因みに中央防災会議の委員会では、会長は時の総理大臣が担うこととなっており、各大臣が委員として自動的に任命されます。
自治体によっては防災会議用のシナリオも作成
これまで経験したなかでは、防災会議用のシナリオも作成した経験があります。
防災会議では作成した地域防災計画の内容を説明しますが、時間の関係上当然ながらすべてを読み上げる訳ではありません。
各委員にはあらかじめ地域防災計画を印刷して「○○防災計画 風水害編(案)」など(案)として送付してありますが、委員のみなさんも忙しいのですべてに目を通すことはできていません。
そこで、防災担当の職員が要所をまとめて、防災会議で説明するのです。その時に、前回との変更点の説明や要点を説明しますが、シナリオを作成しそのとおりに進める担当者もいました。
当然こちらは、すべてを読み込んでいるので作成は可能ですが、超面倒であったたのは確かです。

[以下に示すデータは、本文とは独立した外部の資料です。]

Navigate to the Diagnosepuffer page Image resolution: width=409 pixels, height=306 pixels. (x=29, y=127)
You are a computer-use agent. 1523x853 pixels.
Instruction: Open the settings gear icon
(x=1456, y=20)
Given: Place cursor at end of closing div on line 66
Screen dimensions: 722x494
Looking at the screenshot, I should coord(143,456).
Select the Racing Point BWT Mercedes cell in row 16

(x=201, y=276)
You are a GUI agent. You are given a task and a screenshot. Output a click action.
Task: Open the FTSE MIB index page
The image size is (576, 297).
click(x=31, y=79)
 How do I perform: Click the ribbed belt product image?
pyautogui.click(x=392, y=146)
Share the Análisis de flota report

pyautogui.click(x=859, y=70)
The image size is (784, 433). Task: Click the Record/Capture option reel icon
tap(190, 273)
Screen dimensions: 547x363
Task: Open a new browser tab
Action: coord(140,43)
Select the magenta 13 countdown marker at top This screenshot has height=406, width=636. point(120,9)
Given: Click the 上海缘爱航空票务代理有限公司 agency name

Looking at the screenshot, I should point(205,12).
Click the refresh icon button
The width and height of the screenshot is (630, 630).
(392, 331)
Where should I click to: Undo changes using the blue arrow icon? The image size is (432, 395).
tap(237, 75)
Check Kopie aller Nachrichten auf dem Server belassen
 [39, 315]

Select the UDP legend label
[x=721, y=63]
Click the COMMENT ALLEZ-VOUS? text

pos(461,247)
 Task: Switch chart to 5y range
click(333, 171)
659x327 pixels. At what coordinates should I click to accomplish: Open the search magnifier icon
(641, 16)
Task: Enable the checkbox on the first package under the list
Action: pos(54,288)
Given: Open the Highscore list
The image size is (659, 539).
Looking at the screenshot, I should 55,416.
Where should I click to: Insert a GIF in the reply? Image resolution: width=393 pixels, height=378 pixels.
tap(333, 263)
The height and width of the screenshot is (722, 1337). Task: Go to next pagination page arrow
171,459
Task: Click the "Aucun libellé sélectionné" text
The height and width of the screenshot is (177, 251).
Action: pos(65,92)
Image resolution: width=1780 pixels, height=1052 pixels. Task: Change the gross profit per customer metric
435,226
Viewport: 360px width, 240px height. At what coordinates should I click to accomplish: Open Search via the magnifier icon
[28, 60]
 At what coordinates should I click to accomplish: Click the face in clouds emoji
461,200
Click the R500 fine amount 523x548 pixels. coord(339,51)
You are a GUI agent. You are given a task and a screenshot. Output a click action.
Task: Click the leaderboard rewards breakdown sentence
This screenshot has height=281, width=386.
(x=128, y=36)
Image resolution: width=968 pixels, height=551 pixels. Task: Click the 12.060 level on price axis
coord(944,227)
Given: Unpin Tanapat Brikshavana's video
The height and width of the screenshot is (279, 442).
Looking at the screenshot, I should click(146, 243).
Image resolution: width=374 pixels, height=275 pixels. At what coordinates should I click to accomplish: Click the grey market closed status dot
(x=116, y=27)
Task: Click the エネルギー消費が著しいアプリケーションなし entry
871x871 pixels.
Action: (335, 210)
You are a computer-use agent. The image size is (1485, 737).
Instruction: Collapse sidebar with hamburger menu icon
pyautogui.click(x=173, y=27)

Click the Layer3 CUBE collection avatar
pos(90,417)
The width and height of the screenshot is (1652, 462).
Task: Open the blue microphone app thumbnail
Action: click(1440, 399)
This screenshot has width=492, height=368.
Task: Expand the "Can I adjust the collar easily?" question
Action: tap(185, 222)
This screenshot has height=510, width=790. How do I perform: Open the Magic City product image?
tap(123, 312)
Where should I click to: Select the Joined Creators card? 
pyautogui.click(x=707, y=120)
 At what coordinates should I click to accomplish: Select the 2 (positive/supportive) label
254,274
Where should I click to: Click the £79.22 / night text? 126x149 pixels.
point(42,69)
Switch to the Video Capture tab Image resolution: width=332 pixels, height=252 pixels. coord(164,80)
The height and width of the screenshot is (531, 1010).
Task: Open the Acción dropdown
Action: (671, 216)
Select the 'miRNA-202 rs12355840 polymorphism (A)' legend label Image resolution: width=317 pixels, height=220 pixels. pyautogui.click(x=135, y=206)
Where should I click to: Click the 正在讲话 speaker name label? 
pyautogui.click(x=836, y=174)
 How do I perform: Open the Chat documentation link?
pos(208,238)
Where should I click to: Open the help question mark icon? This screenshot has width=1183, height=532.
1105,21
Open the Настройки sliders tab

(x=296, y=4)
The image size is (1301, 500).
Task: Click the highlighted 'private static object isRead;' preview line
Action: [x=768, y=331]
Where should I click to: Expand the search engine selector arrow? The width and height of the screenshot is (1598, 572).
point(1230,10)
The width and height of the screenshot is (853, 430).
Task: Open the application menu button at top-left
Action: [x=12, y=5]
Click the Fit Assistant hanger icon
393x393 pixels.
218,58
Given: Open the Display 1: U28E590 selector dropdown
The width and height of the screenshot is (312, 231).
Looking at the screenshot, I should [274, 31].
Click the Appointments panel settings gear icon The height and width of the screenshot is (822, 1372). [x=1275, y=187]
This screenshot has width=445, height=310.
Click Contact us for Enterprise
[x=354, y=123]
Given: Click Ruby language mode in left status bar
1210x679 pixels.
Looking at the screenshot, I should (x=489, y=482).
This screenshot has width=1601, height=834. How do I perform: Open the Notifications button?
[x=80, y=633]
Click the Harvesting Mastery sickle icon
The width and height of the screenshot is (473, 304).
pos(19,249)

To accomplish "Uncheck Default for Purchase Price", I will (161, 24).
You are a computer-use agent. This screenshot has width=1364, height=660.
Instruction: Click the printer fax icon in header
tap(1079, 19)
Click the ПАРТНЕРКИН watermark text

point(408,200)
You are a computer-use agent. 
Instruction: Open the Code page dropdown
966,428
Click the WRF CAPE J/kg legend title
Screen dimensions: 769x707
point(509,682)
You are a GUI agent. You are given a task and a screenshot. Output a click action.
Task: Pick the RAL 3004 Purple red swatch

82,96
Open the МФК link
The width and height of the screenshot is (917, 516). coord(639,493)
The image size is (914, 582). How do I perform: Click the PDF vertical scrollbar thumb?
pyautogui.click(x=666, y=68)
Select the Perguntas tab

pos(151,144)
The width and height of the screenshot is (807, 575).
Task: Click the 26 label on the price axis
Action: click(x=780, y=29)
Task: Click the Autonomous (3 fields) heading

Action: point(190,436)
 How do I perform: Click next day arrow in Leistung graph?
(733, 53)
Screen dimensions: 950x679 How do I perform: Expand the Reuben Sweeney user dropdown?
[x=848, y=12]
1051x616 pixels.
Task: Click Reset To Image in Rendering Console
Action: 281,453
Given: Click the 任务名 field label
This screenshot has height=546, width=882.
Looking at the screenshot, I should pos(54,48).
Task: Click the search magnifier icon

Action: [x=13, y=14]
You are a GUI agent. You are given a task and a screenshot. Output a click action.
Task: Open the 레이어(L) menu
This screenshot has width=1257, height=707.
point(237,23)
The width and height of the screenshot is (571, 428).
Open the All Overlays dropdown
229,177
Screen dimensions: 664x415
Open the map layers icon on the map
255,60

中央防災会議から引き継ぐため現実と矛盾する内容もある
地域防災計画は冒頭にお伝えしたとおり、中央防災会議が策定しそれを受けて県が作成、さらにそれを受けて各自治体が作成します。
この手順によって実際にはほぼ起きることがない想定をする必要があり、かなりグレーな表現をせざるを得ない矛盾が発生します。
ちょっとした暴露的な話になりますが、少しお伝えしておきましょう。
放射性物質事故災害対策はすべての地域では起きない
たとえば、地域防災計画のなかには「放射性物質事故災害対策」が計画されます。
基本的に目的としては「放射性物質を取り扱う事業所および放射性物質の輸送中等において、発生する可能性のある市街地内における放射性物質に係わる事故災害に対して・・」なのですが、自治体によっては放射性物質を扱う事業所が存在しないにも関わらず、計画しなければなりません。
国の中央防災会議が策定する計画に存在し、県の防災計画にも存在するために、計画せざるを得ない内容となっています。
「仮に」の話で計画を立てている
たとえば、放射性物質を運搬するトラックが、自治体が管轄する範囲で事故を起こしたらどうするのか?との仮設によって対策を講じることとなります。
もちろん100%起きない訳ではありませんが、ほぼ起きないであろう災害までも予測して計画が策定されるのです。
また、原子力施設が存在しないのに「原子力災害」の対策までも記載します。
これは、中央防災会議からの計画の流れを崩さないようにすることから、このような災害の計画までもする必要があるのです。
航空機災害までも予測する
これもゼロとはいえませんが、自治体が管轄する地域内で航空機が墜落した際の対応策も計画されています。
実際に起きるかどうかは別にして、中央防災会議が予測した災害については、すべて対応するようになっているのが、地域防災計画なのです。
どの自治体も約400ページに渡っている!?
地域防災計画はどの自治体でも約400ページに渡っていますから、読むだけでも大変です。
昔は各課単位で印刷物を配布していましたが、すべての職員が目を通すことはできませんでした。現在では庁内LANなどによって、防災計画はPDFにて電子化されて共有されています。
しかし、災害時に停電すると使えなくなるため、やはり各部や各課に紙媒体での配布は必要です。
約400ページの中から起きた災害に対して、対応する計画を素早く見つけて行動に移さないといけません。
各自治体の防災担当課では、確実に防災計画すべてに目を通さないといけませんし、理解をする必要もあります。したがって、防災担当になると相当の苦労をしているのが現状でしょう。